▸ **EXTRACTED TEXT**:
* Begin *

Another wonderful piece Mary. Once again the words that you have used are great. I love how the end insinuates there is always a way out of a dark place. Great work yet again!

-Adam-

Posted 16 Years Ago


1 of 1 people found this review constructive.

Lovely in all its darkness.

This piece cries out to a reader, and forces him to feel.
And even though by the end this feeling is somewhat relieved, the sadness still remains.
Much like a prayer, and chillingly soothing.

Well done.

Yrs.

Azaradelle.

Posted 16 Years Ago


1 of 1 people found this review constructive.

Its title tells me you are in a place of deep saddness...seeking forgiveness desperately. Ideally it is a hymn, but I find it quite prayerful as well. I ache for the pain of the character who is so contrite. I believe you achieved your goal. I see the beauty in the grief.
~Lorraiyne

Posted 16 Years Ago


1 of 1 people found this review constructive.

* End *

▸ **SUPPLIED DATA**:

* Begin *

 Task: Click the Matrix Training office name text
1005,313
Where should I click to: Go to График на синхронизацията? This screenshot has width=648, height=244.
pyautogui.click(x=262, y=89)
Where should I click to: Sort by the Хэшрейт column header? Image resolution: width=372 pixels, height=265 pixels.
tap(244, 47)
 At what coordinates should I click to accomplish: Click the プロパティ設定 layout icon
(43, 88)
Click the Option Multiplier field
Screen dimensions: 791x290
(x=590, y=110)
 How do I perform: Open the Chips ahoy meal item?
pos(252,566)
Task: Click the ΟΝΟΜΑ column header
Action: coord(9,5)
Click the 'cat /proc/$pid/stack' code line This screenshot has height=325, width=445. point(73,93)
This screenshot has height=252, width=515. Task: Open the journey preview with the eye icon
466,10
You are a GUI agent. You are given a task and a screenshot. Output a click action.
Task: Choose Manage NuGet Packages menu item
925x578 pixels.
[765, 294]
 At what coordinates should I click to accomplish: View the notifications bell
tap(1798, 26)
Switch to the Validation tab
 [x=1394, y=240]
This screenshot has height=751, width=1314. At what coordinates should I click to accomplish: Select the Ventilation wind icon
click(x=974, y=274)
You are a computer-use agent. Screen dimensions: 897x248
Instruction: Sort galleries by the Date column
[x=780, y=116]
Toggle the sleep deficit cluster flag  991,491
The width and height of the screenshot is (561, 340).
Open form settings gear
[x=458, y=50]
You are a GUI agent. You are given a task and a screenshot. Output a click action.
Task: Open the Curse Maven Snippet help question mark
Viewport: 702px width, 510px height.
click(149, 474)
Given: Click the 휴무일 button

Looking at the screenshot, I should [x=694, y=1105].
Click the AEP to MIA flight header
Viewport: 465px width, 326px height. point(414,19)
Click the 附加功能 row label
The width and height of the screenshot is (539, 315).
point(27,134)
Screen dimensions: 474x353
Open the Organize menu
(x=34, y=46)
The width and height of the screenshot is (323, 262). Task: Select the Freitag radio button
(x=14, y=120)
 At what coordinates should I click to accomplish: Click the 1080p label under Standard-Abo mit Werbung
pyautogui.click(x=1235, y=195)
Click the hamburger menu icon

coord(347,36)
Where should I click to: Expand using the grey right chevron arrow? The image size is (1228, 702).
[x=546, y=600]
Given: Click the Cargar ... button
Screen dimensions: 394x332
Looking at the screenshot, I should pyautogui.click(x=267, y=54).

* End *

▸ **TASKS TO COMPLETE**:
A: Answer these questions about the reviews:
(i) Who signed the review that opens with "Lovely in all its darkness."?
(ii) According to the review signed by Adam, what does the end of the piece insinuate?
(iii) In Lorraiyne's review, what is the piece ideally, and what else does she find it to be?
B: List every name that a reviewer signs at the end of a review in the reviews.
The lines are separate material and have nothing to do with the reviews.

▸ **TASK-BY-TASK RESULTS**:
A:
(i) Azaradelle
(ii) That there is always a way out of a dark place.
(iii) Ideally it is a hymn, but she also finds it quite prayerful.

B:
Adam
Azaradelle
Lorraiyne